I did not last! My first death caused by non-alpha related injuries. The Whirlpool is a really good example of creative environments for action scenes. The player must make several laps around the screen, taking a key to unlock a door, while fighting their way through duplicating enemies, maintaining a fast enough pace to not get overwhelmed, but also slow enough to be careful not to clear too much forest and giving the enemies more room to maneuver.
One useful trick is that if the player blocks a duplicator, when the duplication process fails, ZZT will act as if the original enemy had attacked the player, hurting them, but also destroying itself, allowing the player to shut off a source of enemies if they're willing to take a hit.
Without any more tigers, the board progresses much more smoothly. The ruffians tend to congest the area near their duplicator prevent many from even spawning, and the lions and centipedes have simple behavior that makes them easy to deal with.
Of course, by the time I finish the board I realize I missed another mechanic it has, that tends to go underused in ZZT worlds: water! If the player enters the whirlpool area itself, they'll be able to shoot over the water and safely defeat the enemies without having to get close enough to them that they can be attacked themselves.
I really enjoy this board and think it's one of the best in Dungeons. It does a wonderful job combining the basic elements of ZZT into a fun and exciting challenge. As mentioned earlier, later games would purposely avoid using so many of the things that make this board memorable, transporters, keys and doors, forests, water, and default creatures all showcase good usage of "bad" elements in the ZZT toolset.
Pressing onward to the next section of the dungeons, the DEEP DARK DUNGEONS. Good news, they aren't actually dark at all.
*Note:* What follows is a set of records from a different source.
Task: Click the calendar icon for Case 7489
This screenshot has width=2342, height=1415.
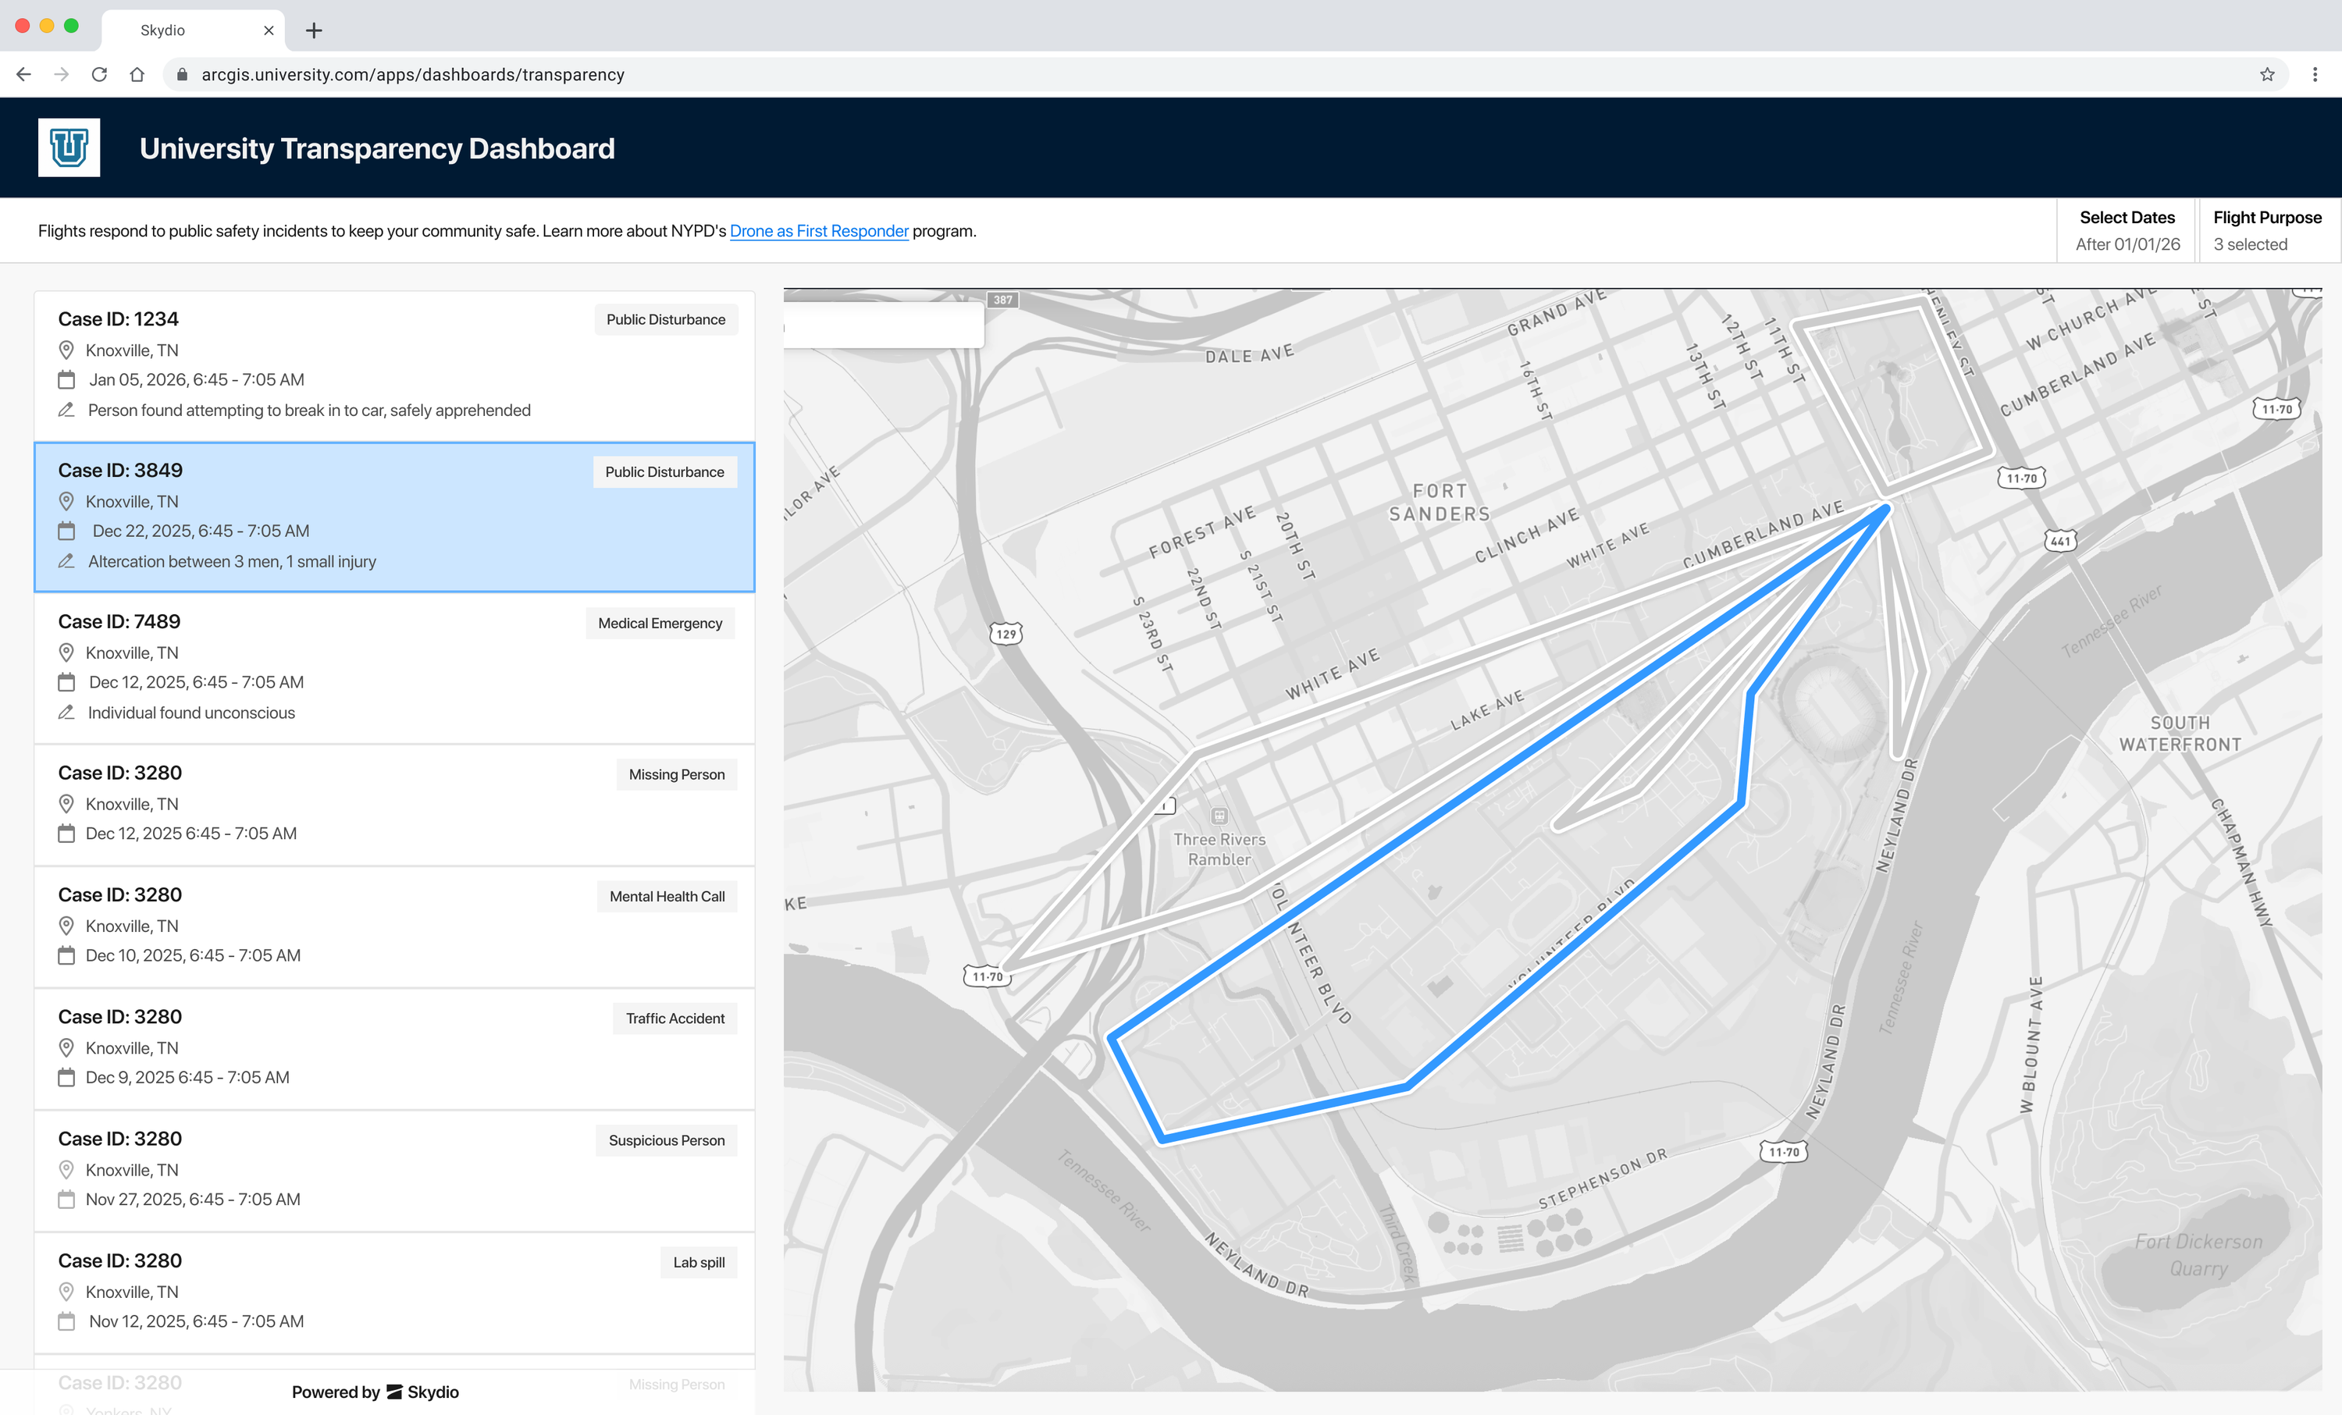Action: (66, 682)
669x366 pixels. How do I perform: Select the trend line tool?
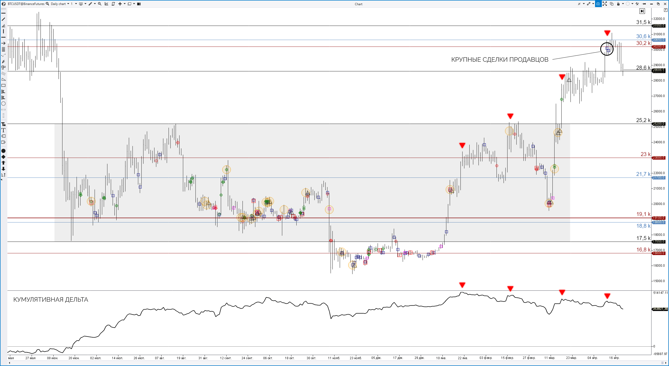pyautogui.click(x=3, y=19)
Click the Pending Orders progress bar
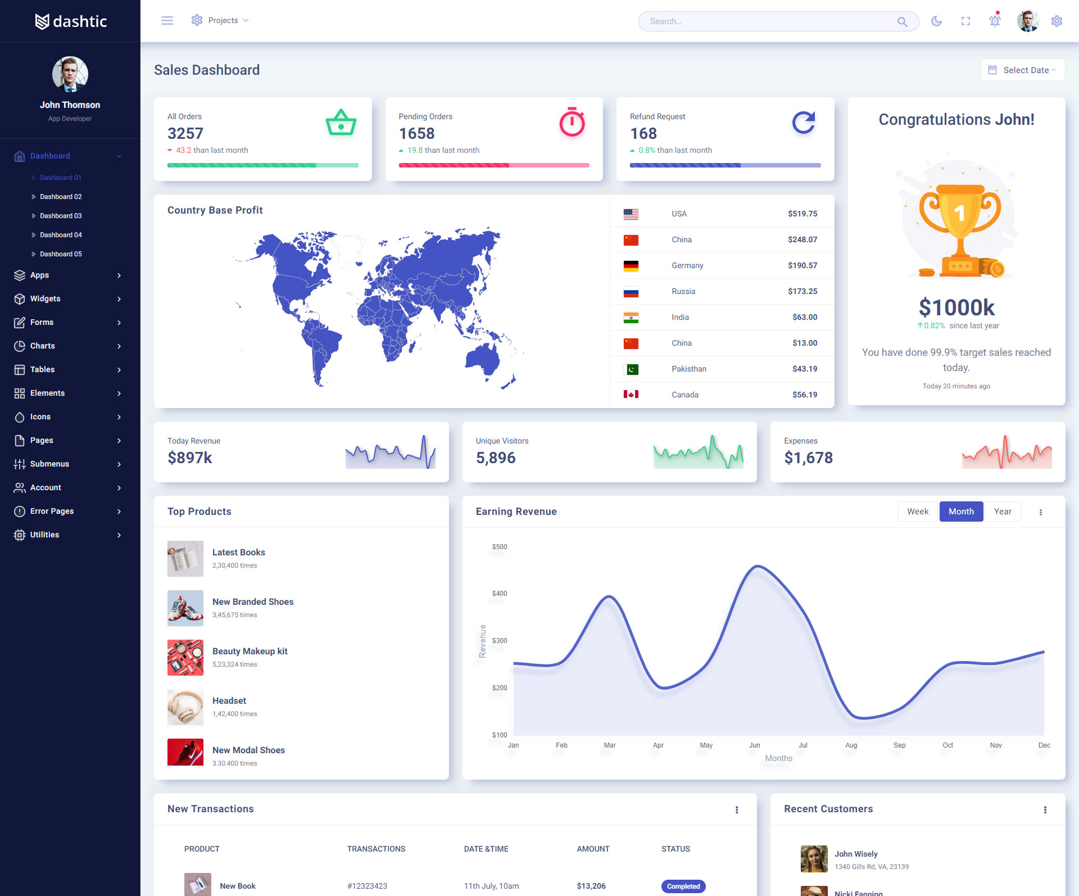The image size is (1079, 896). click(x=493, y=165)
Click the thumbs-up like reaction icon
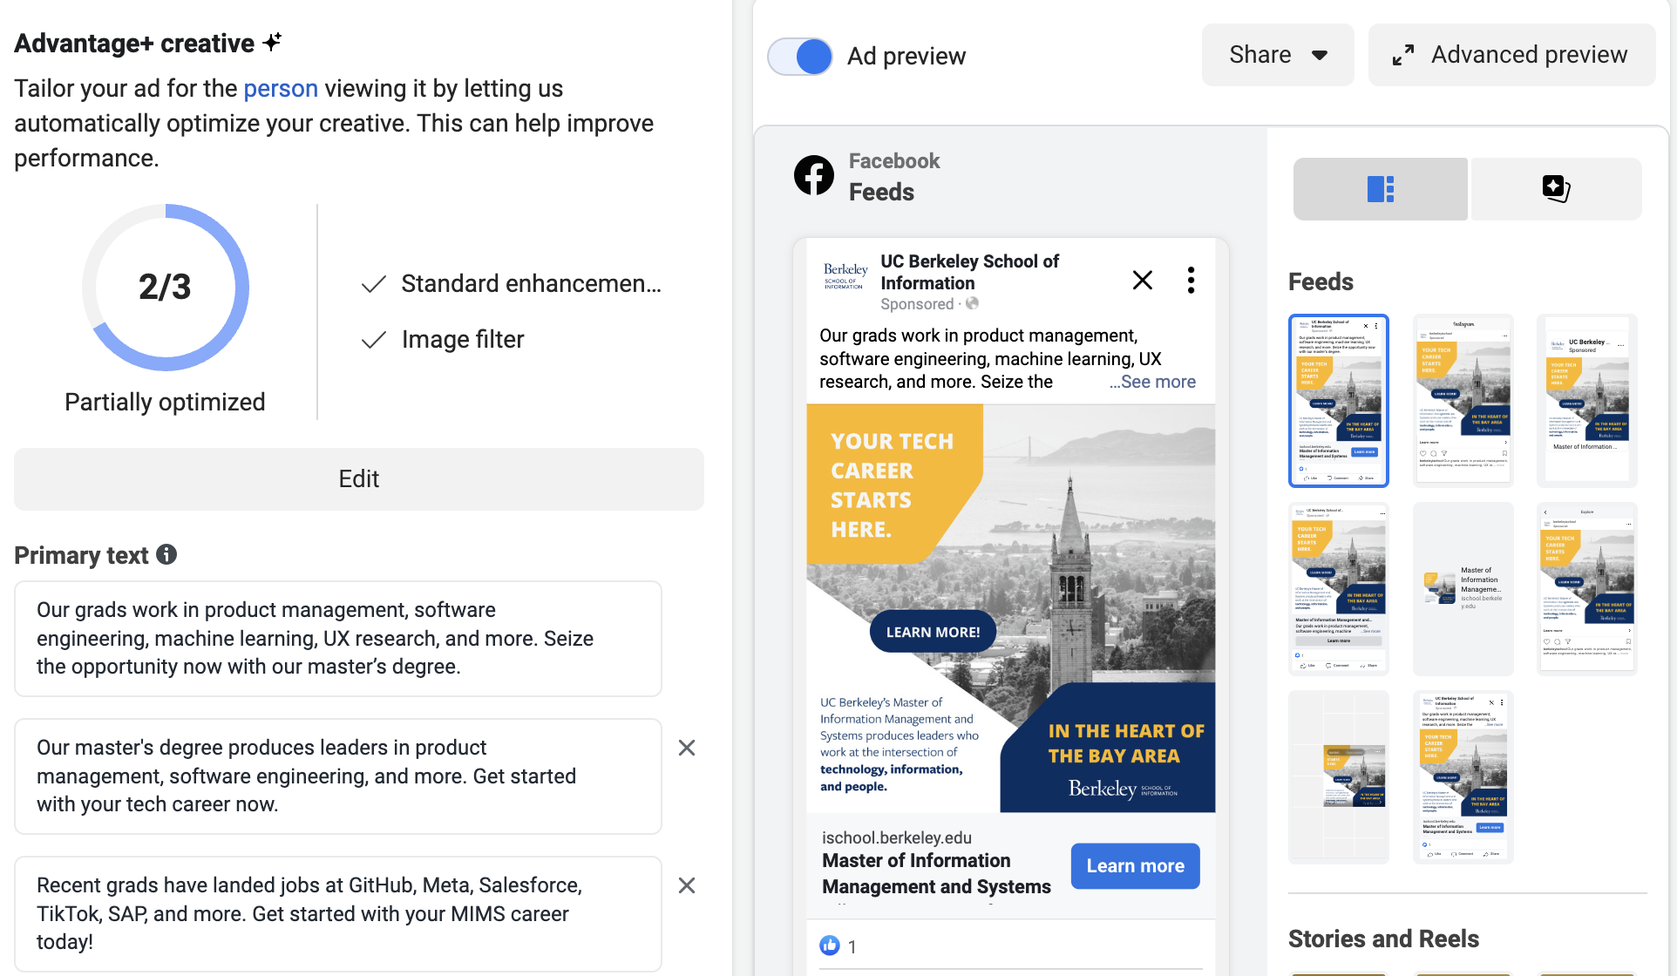This screenshot has height=976, width=1677. point(830,946)
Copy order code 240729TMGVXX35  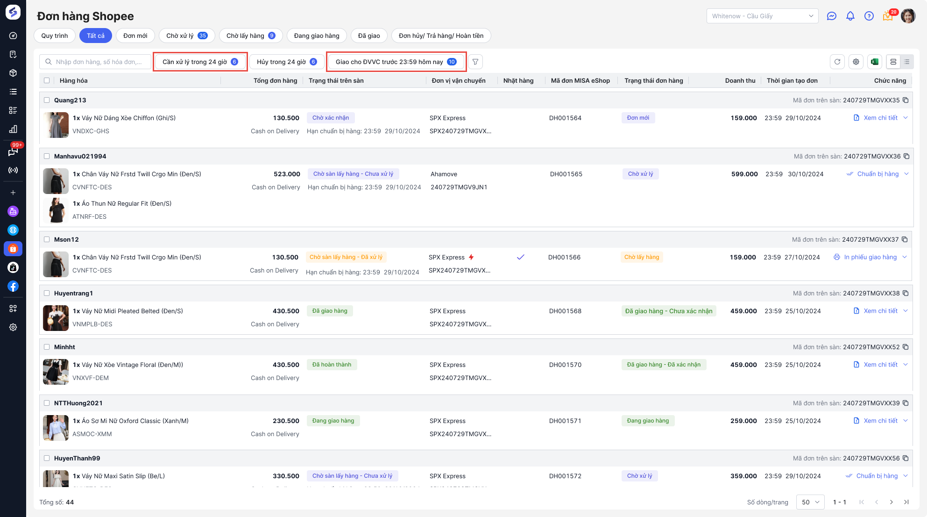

There are no dark rooms in Dungeons of ZZT. This, is a good thing.
There's a second blue maze here. Heading east leads to a resupply area with plenty of gems and ammo (and lions), so the player has to head west to make progress.
To the west is a free blue key, allowing access to the last exit from the blue maze room. There's a nice touch here with moving the player to a board to collect the key rather than just giving it in the maze itself. It adds a bit of foreshadowing knowing of a board you've seen, but haven't actually been through.
Town of ZZT has an ampersand that gives you some points. This percent sign does absolutely nothing. I have no idea.
The next screen has this object move across the ricochet area shooting bullets making a sine-wave appear that you have to carefully run through to avoid taking damage. You can't shoot on the board so there's no alternative to running and hoping.
I totally pulled it off on my first attempt and let me tell you I am very proud of how well I held down the left key.
Following the path puts you back in this blue key room. I missed grabbing a screenshot on the second pass so you can look at the first screenshot again. Avoiding the center area and heading north through the red area brings you to another oddity
Ok then. I'll just take that key and head west.
And that leads to the third purple key! This next action sequence contains ricochets, which will reflect your bullets back at you, as well as the bullets shot by tigers. It forces the player to keep a closer watch on where they're shooting in some already congested areas. My sole complaint is that despite the abundance of ricochets, there's only one spot where you can make your shots reflect at a 90 degree angle, shooting safely from around a bend. It's a fun mechanic that tends to go underutilized in the player's favor.